### What to produce
From the listing that follows, reproduce only the lines from the one holding "Task: Click the Preview & Share button" through the one holding "Task: Open 언어 settings from the sidebar", both included, with no pictures.
------------------------------
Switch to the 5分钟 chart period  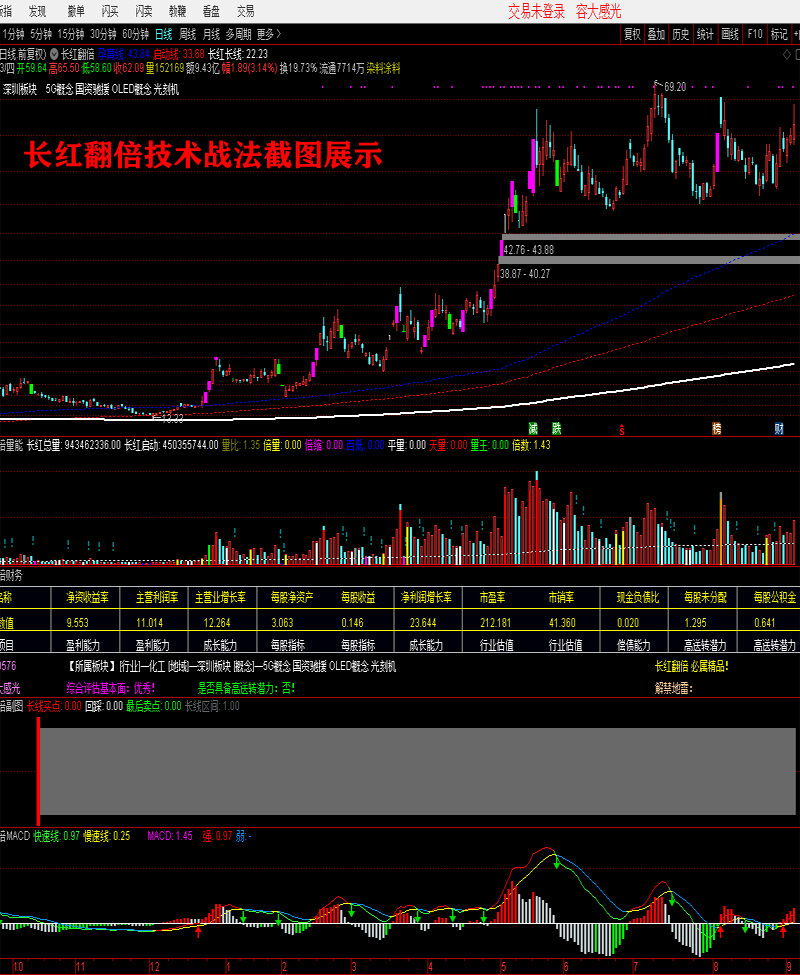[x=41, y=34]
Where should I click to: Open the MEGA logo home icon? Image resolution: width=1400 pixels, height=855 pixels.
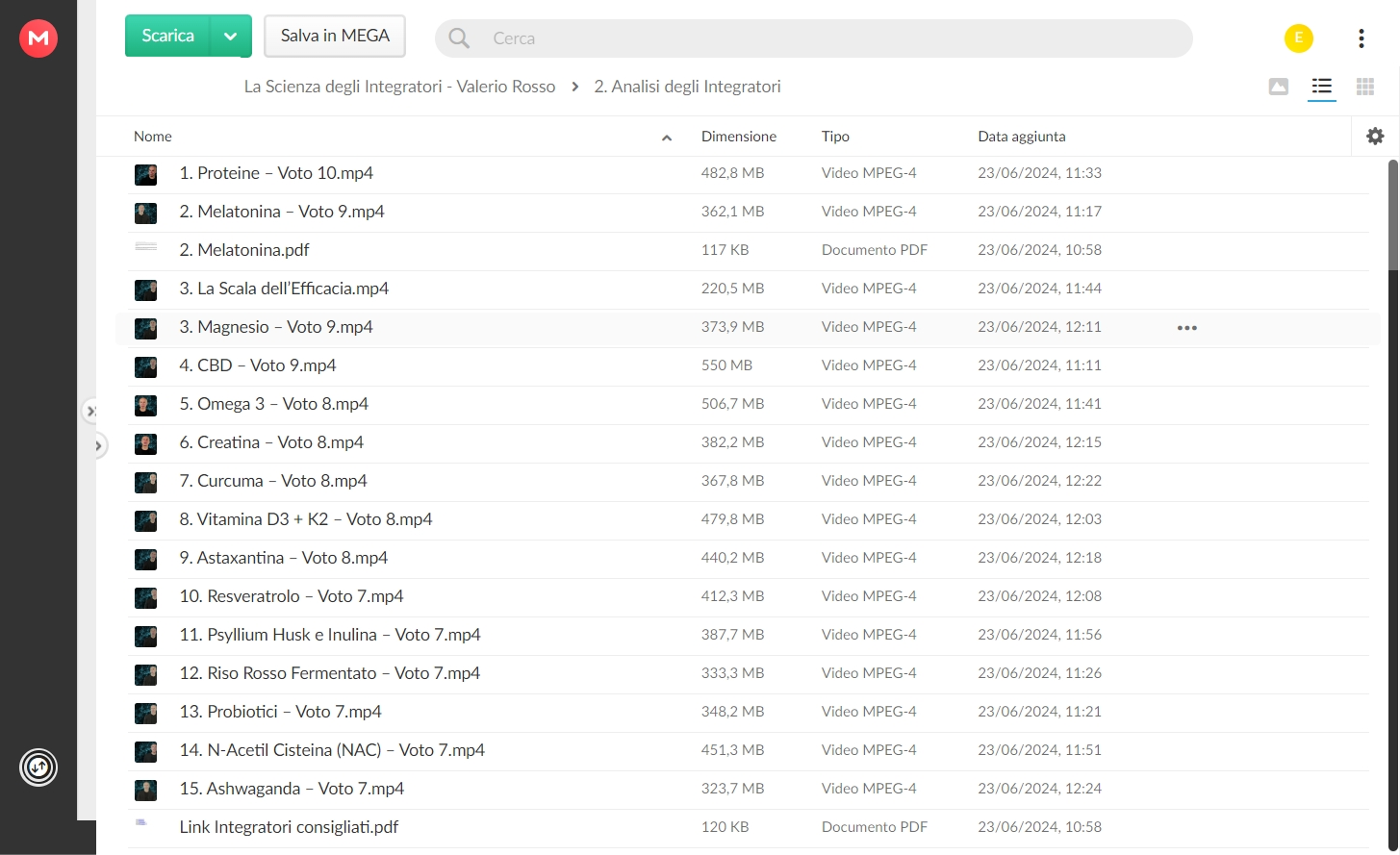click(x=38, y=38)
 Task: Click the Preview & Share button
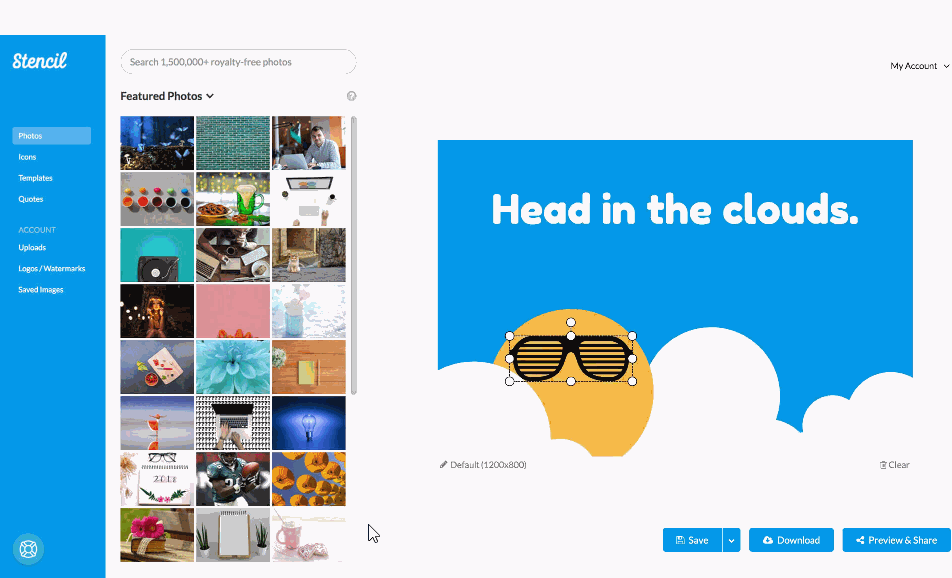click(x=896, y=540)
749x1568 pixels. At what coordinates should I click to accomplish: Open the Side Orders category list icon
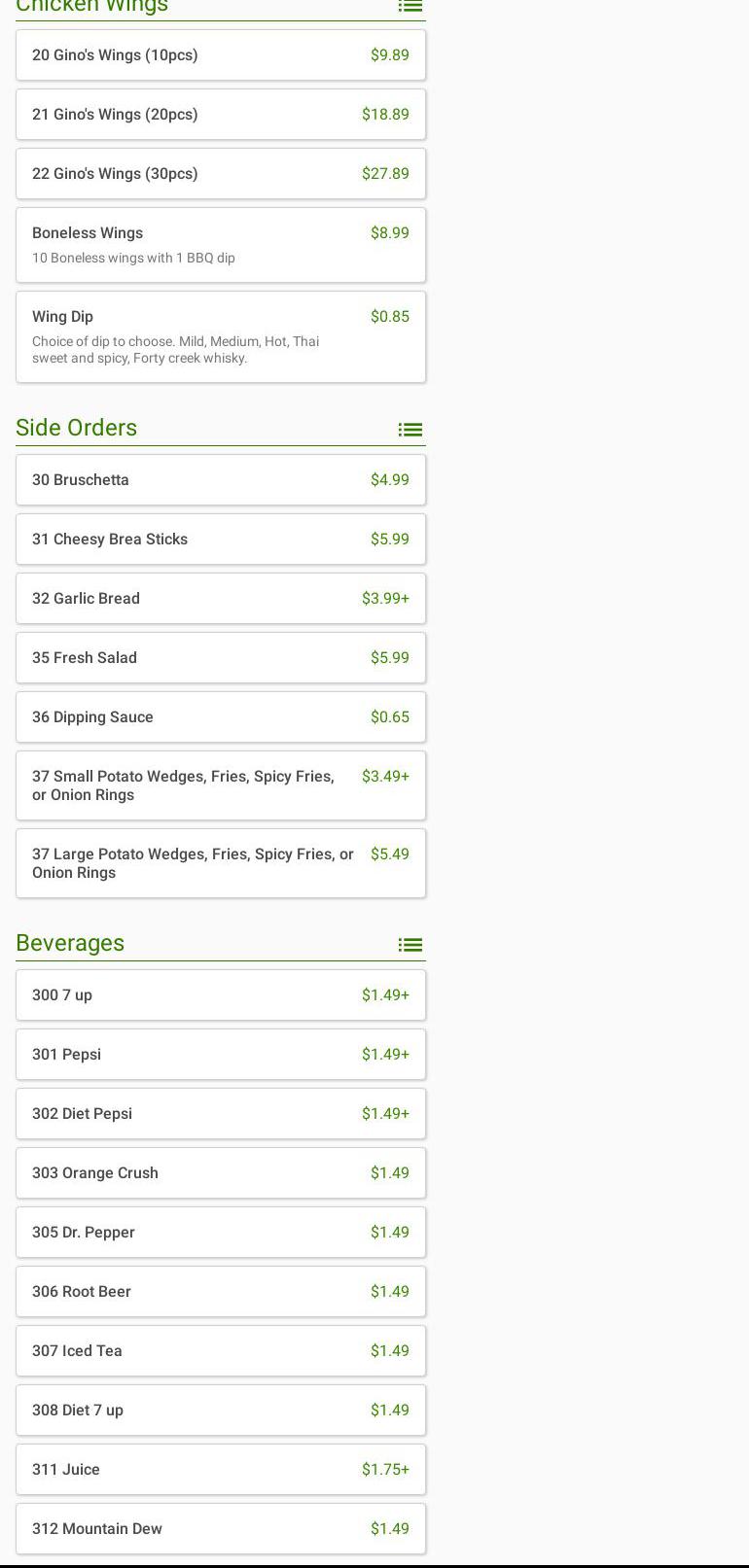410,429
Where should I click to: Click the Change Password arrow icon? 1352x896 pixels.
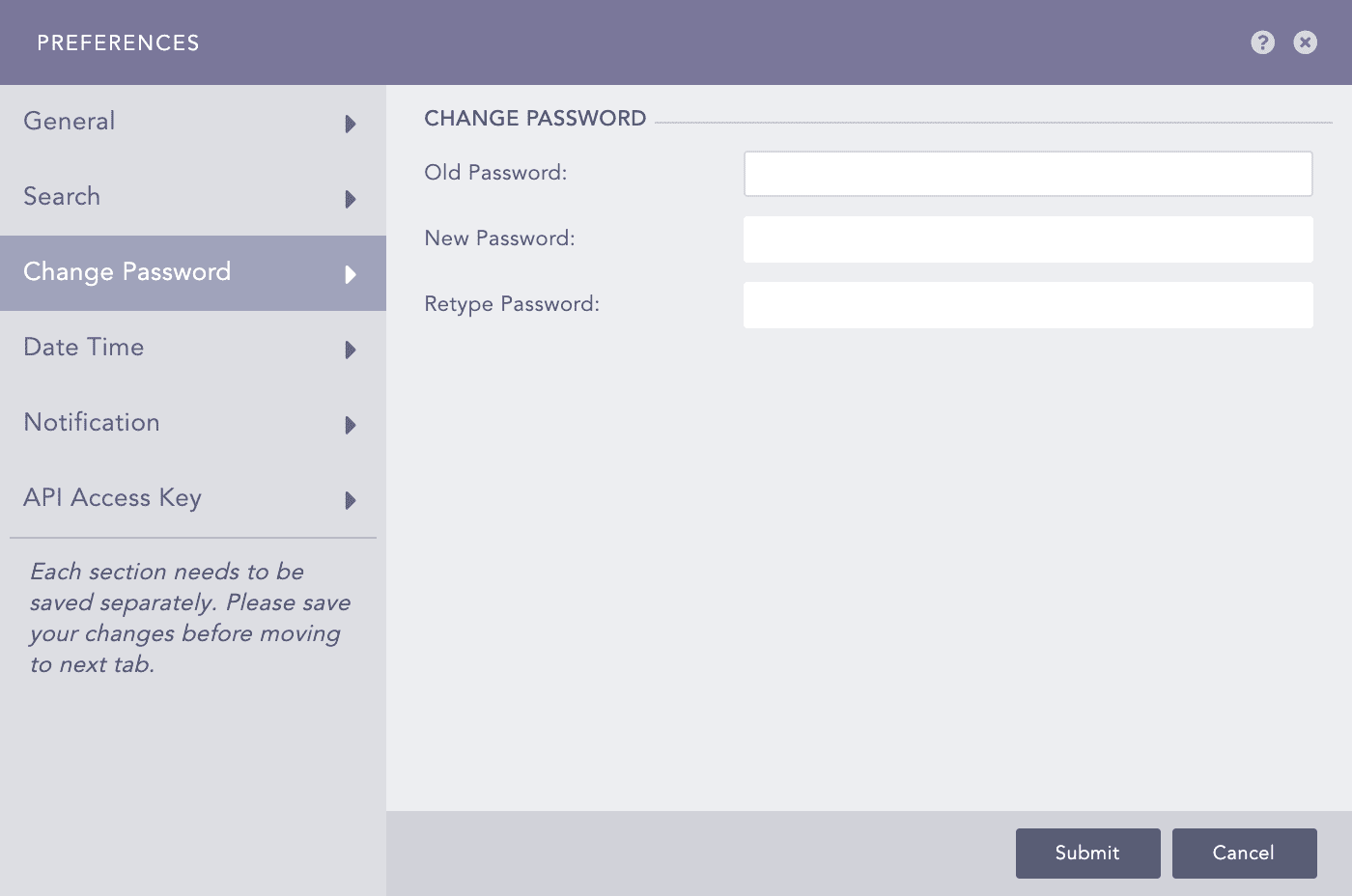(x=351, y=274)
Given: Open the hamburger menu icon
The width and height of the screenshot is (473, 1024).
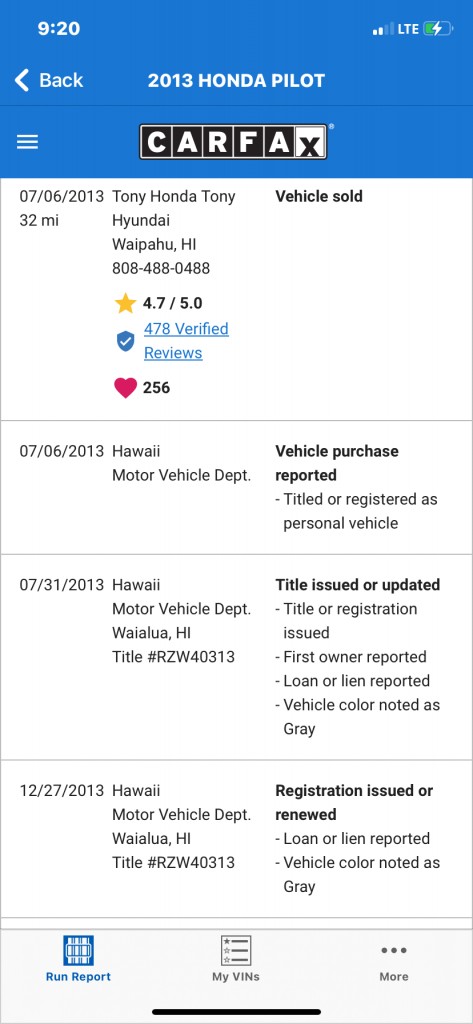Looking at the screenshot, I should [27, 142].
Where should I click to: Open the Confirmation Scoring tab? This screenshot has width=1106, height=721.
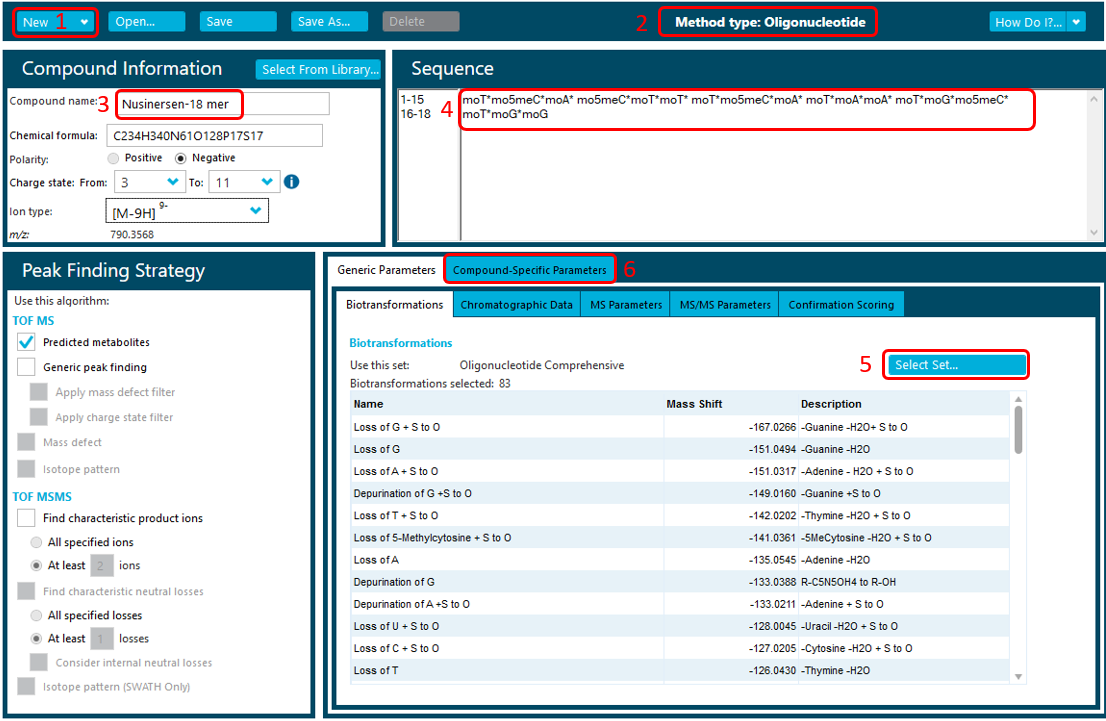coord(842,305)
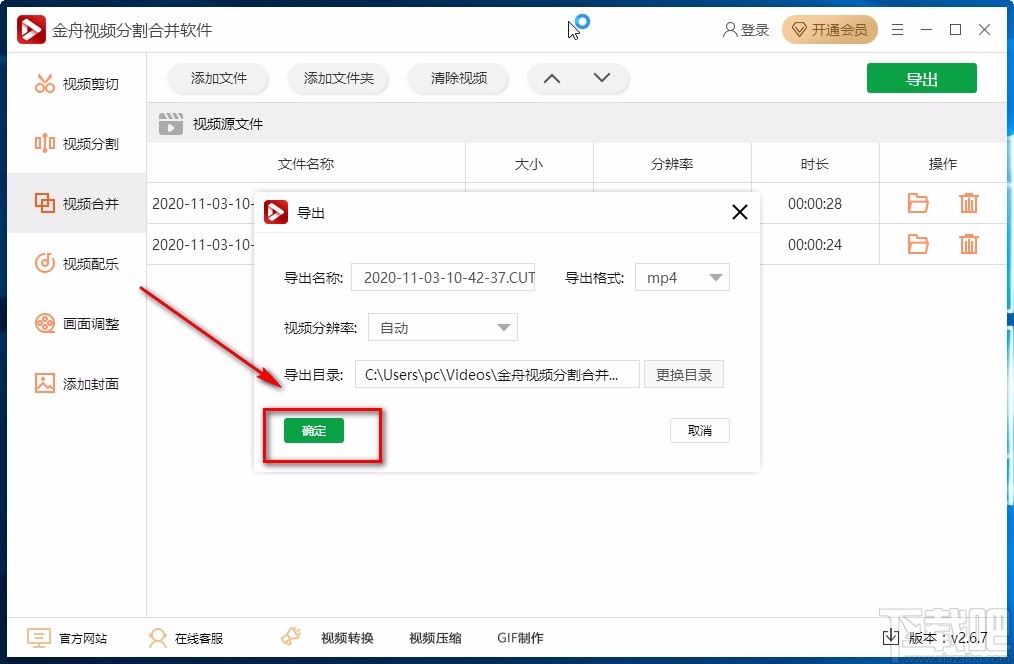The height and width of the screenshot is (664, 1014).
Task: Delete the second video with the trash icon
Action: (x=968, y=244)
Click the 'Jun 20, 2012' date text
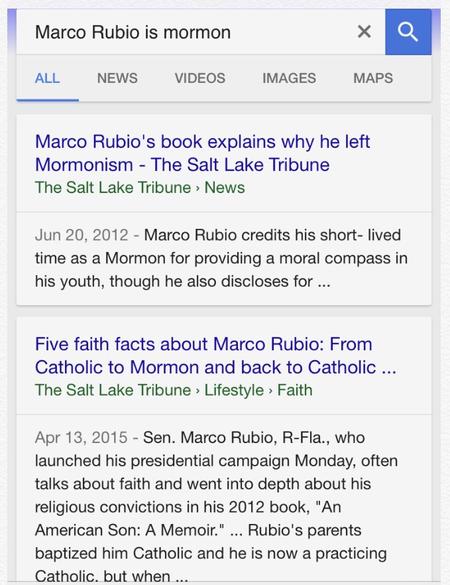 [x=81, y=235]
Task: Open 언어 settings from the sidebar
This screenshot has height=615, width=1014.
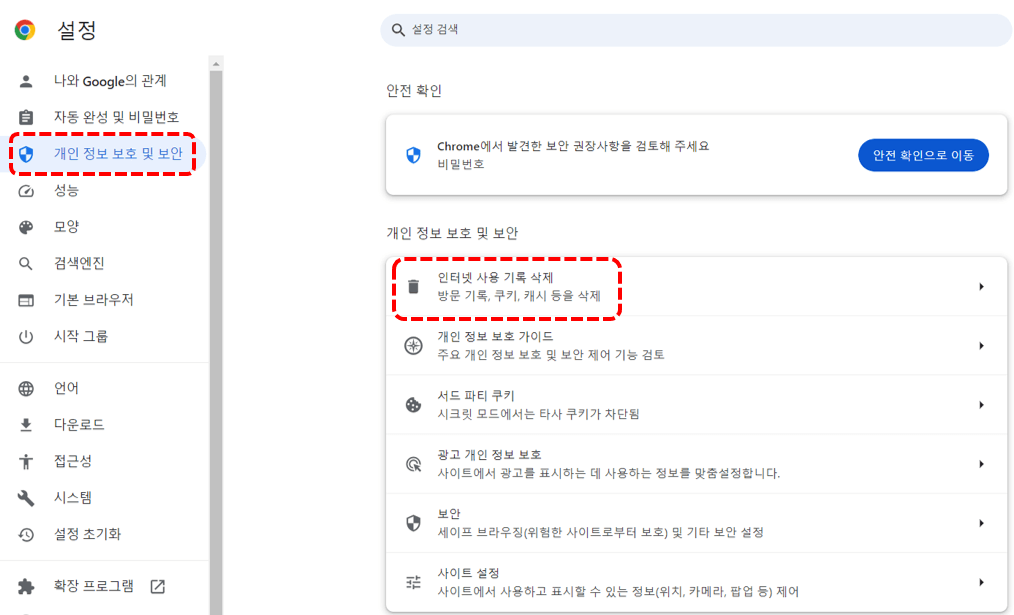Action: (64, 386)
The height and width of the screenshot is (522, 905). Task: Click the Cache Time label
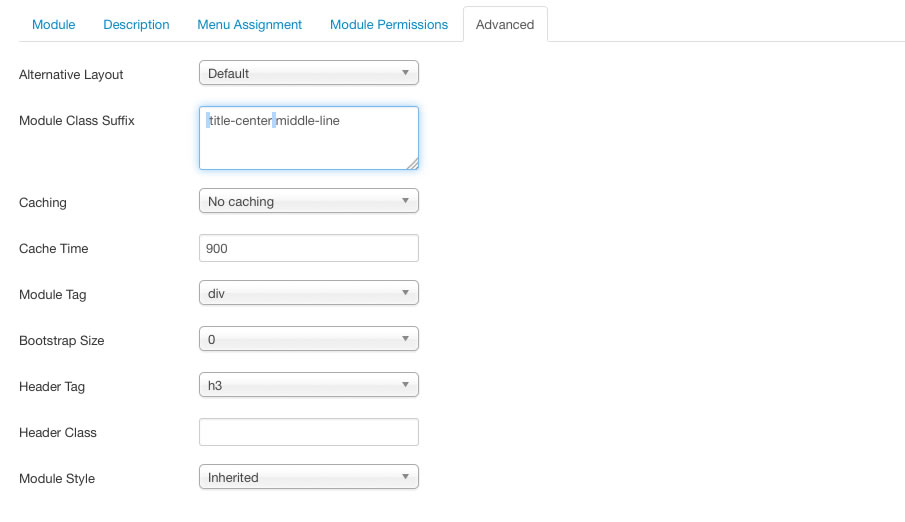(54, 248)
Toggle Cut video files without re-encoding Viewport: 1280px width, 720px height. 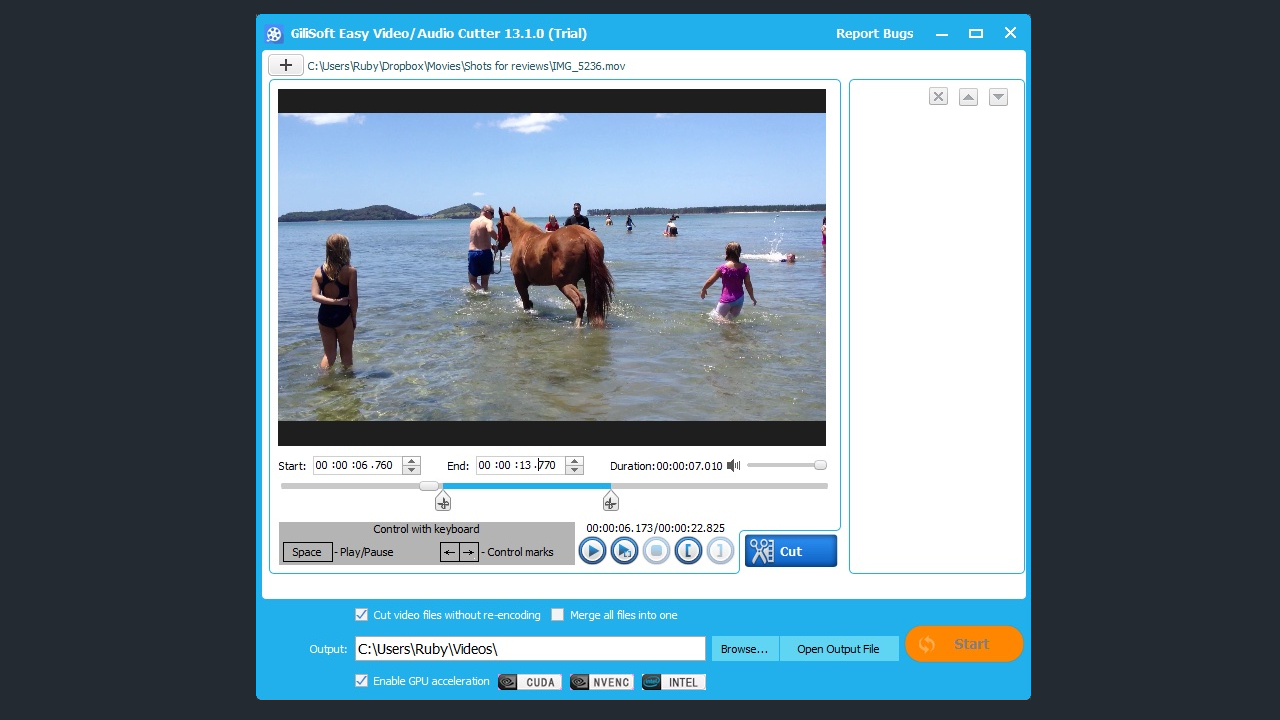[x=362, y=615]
------------------------------
### Solution to the exercise
 Task: Click the Preview & Share button
click(x=896, y=540)
749x1568 pixels. At what coordinates should I click to accomplish: Open the Side Orders category list icon
410,429
Where should I click to: Click the Change Password arrow icon? 1352x896 pixels.
(x=351, y=274)
Given: Open the hamburger menu icon
The width and height of the screenshot is (473, 1024).
Looking at the screenshot, I should [27, 142].
Where should I click to: Open the Confirmation Scoring tab? This screenshot has width=1106, height=721.
coord(842,305)
The height and width of the screenshot is (664, 1014).
Task: Delete the second video with the trash icon
Action: (x=968, y=244)
Click the 'Jun 20, 2012' date text
 [x=81, y=235]
Task: Open 언어 settings from the sidebar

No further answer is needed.